Exercise aim
From the first line to the last, output the records exactly and drop any images.

Dataset entries
▬▬▬▬▬▬▬▬▬▬

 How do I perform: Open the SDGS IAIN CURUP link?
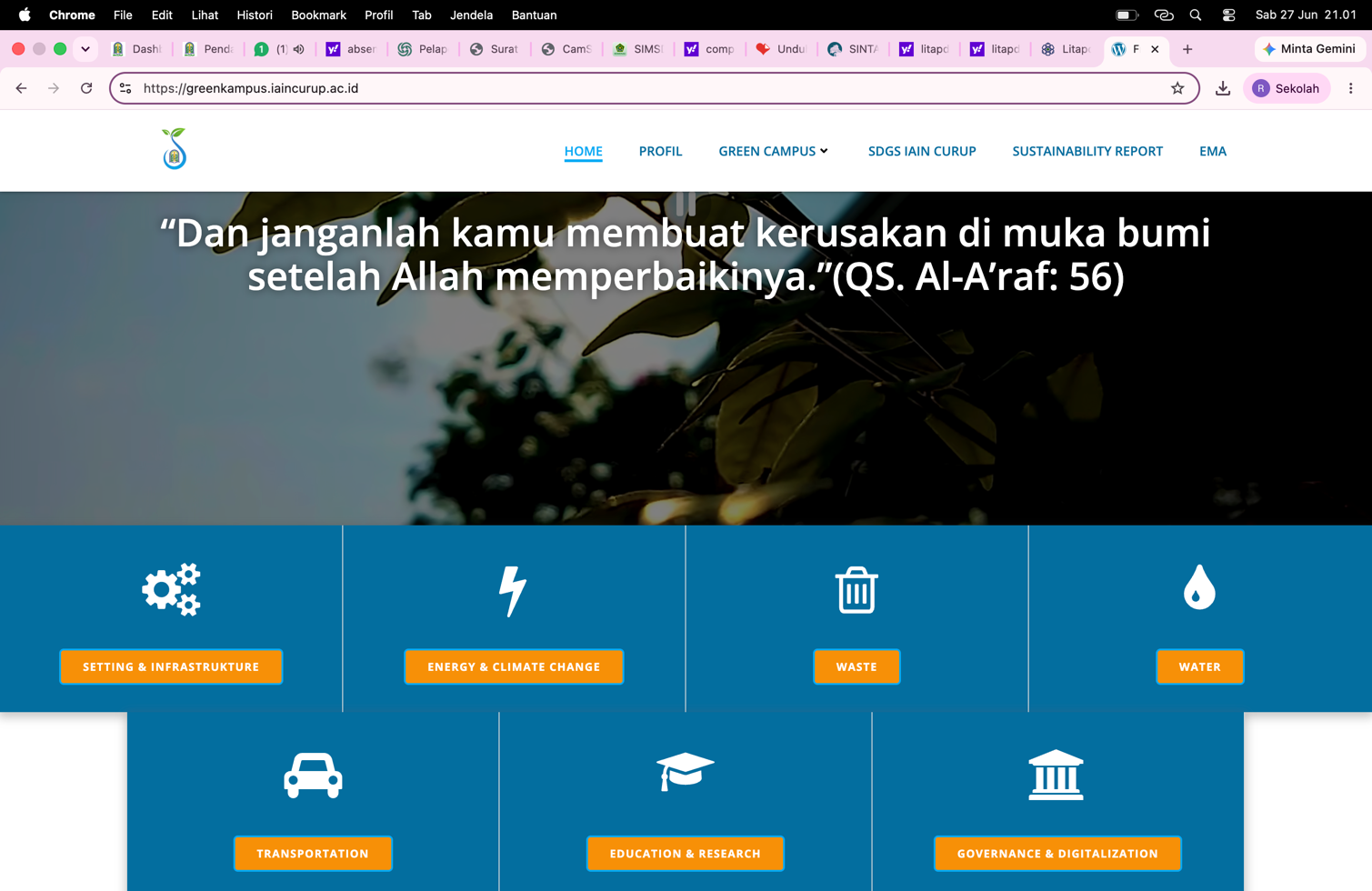922,151
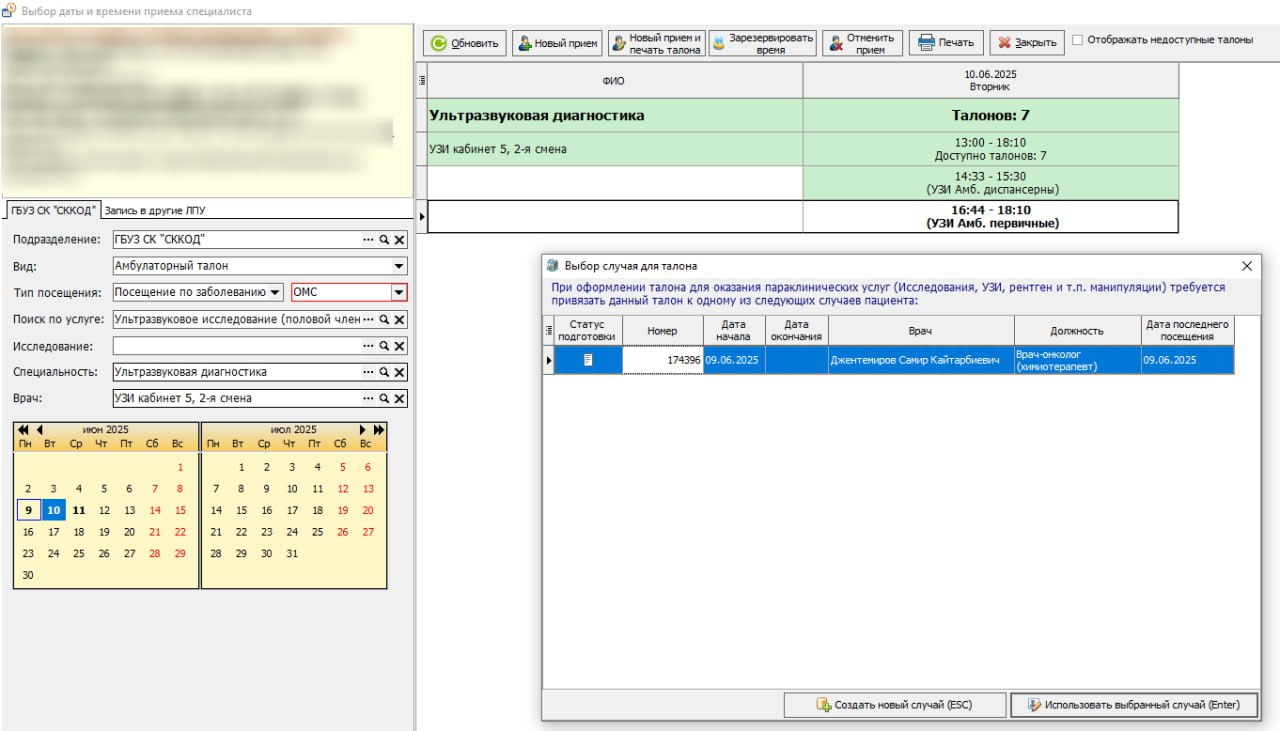Select the ГБУЗ СК "СККОД" tab
Viewport: 1280px width, 731px height.
[54, 210]
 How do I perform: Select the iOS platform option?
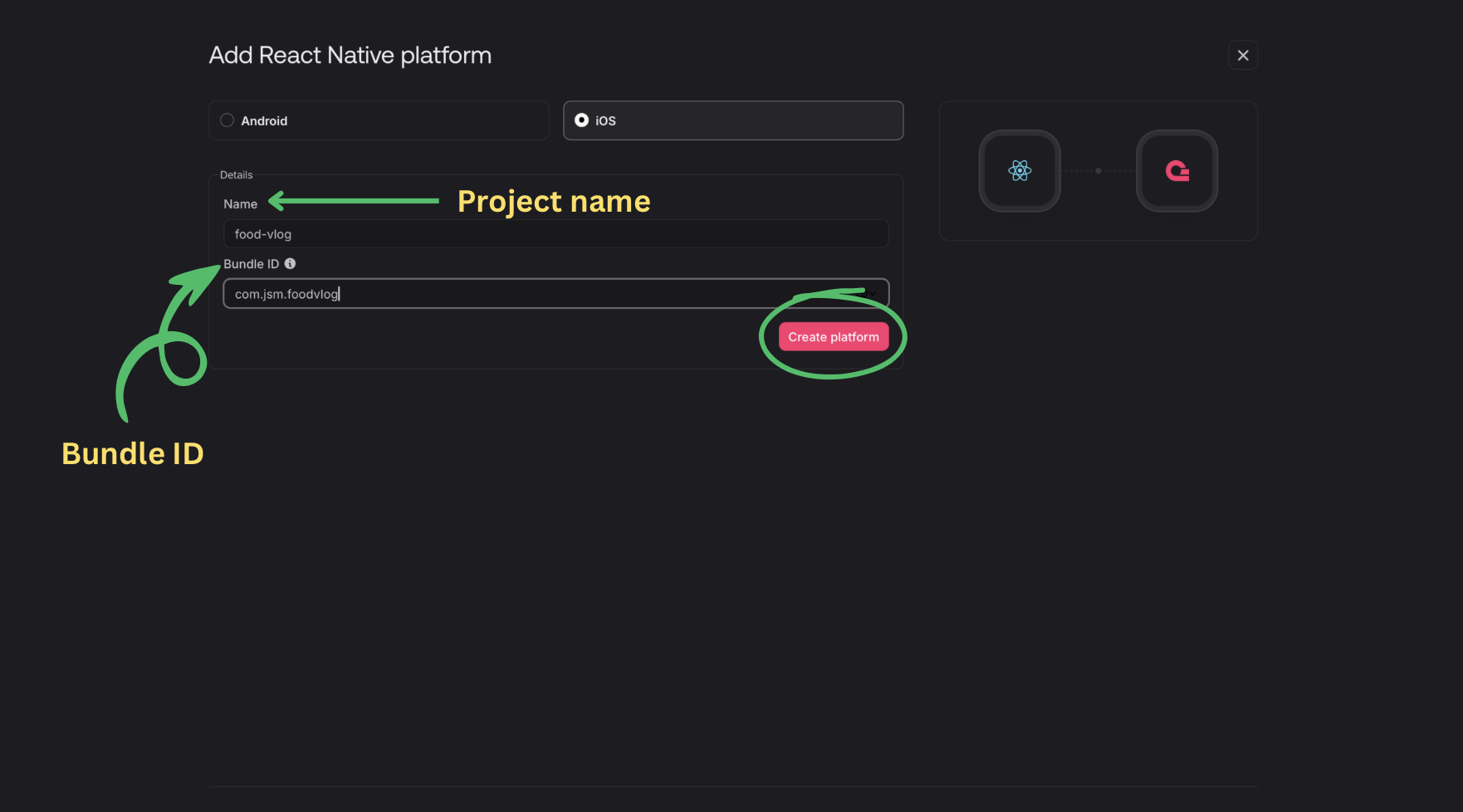(733, 120)
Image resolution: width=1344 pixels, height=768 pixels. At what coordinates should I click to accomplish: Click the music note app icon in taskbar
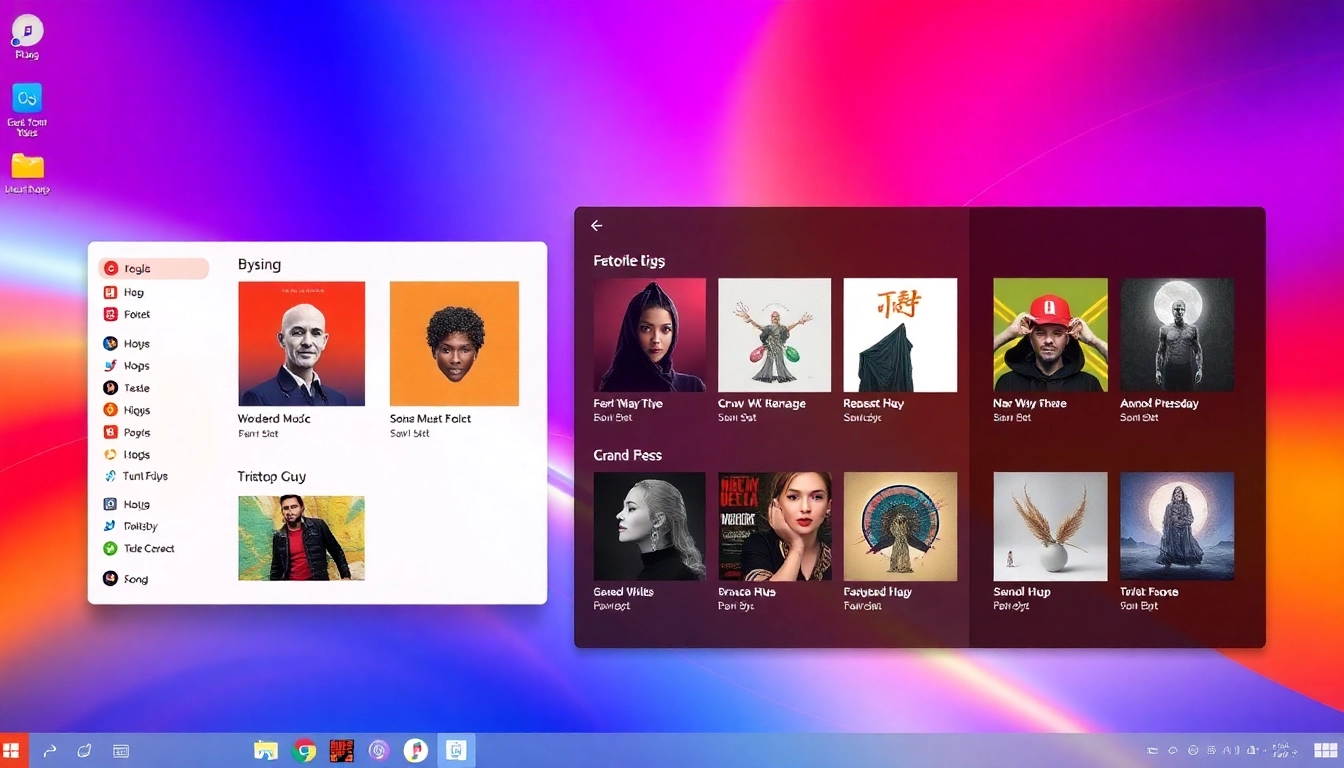coord(416,750)
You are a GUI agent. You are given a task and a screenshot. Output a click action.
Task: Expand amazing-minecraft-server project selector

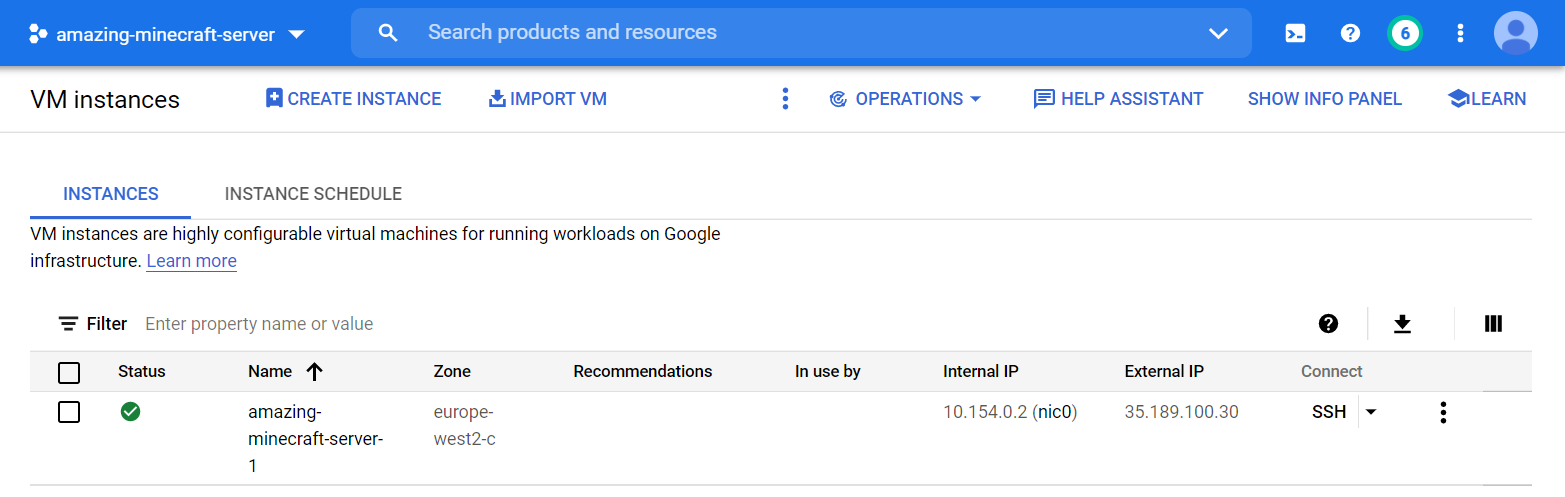click(x=167, y=34)
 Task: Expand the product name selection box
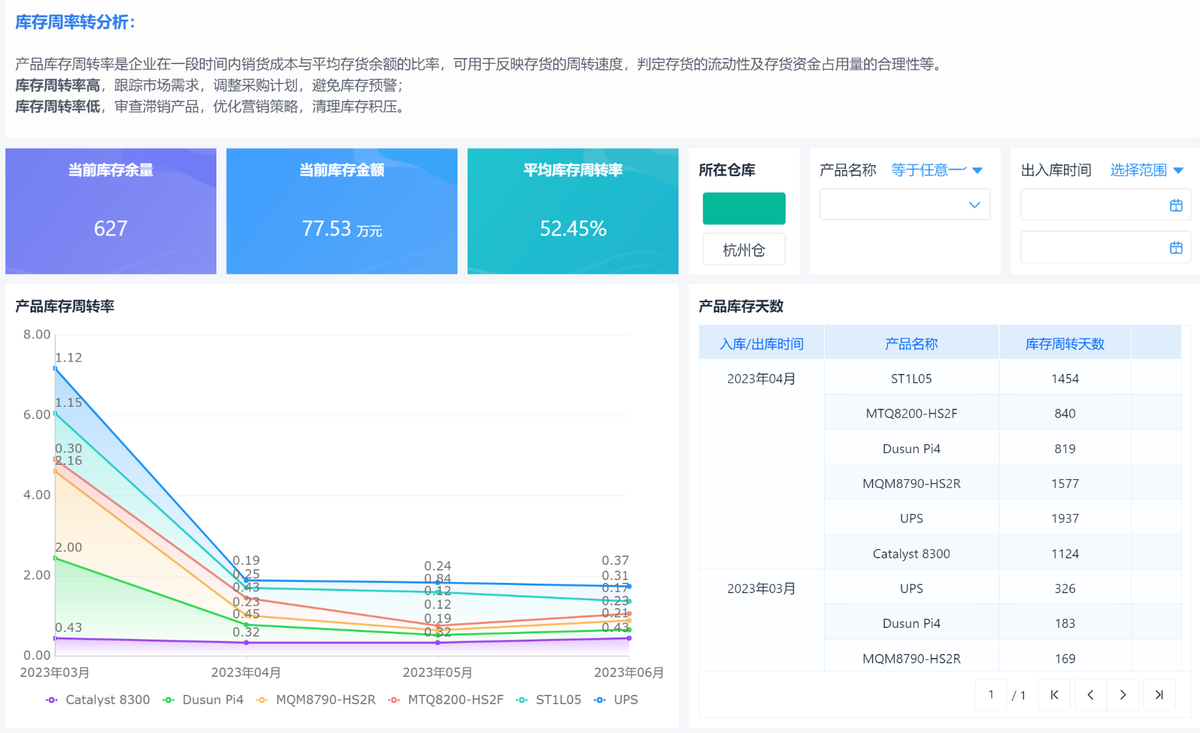click(904, 205)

▬▬▬▬▬▬▬▬▬▬

Exercise solution
 How do I perform: Open the SDGS IAIN CURUP link?
922,151
Select the ГБУЗ СК "СККОД" tab
Viewport: 1280px width, 731px height.
[54, 210]
 How do I perform: Select the iOS platform option?
(733, 120)
Image resolution: width=1344 pixels, height=768 pixels. At what coordinates should I click to accomplish: Click the music note app icon in taskbar
coord(416,750)
You are a GUI agent. You are given a task and a screenshot. Output a click action.
Task: Expand amazing-minecraft-server project selector

click(x=167, y=34)
 Task: Expand the product name selection box
click(904, 205)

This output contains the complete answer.